Well, I’m letting another in to this sacred space. A “love interest” if you will.  As you read this my new friend, I hope you keep in mind that it is more like being given a chance to read another’s journal than anything else.  I don’t want to hold back because of who I share this with and I know you understand that but it will be hard not to censor myself. I worry that I am sharing too much too soon. I always seem to give so freely of myself and then often (not always) regret it later. I hope this won’t be the case.

I’m putting all this down in way of a preface because my conversations with him have prompted me to stop and think, to examine my fears and my longings.

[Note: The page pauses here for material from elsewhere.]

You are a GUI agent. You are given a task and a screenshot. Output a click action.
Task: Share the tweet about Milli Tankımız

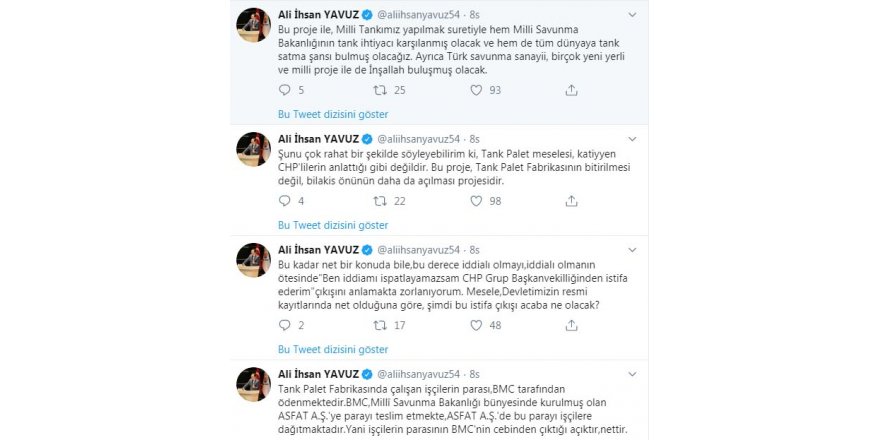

Buddhist thought tells us that “want” is the source of all pain. I “want” to connect. This longing to connect makes me scared. Scared of being taken advantage of, scared of letting myself be “snowed”. Scared of giving of myself only to be trampled. This fear causes me pain. I don’t want to be scared, I don’t want to forever be doubting people. I want to trust, with my very soul I want to trust. This of course speaks to my longing to yield completely to another. It is a paradox, isn’t it? You long for the very thing you are terrified of and the only reason you are so terrified of it is because it means so much, your want is so deep, the need to deep. It’s almost like asking which came first the chicken or the egg. Which came first the need to trust and so the manifestation of that trust in yielding? Or did the desire to yield come first and has only been made keener and more poignant by growing up never being able to trust, seemingly always abandoned.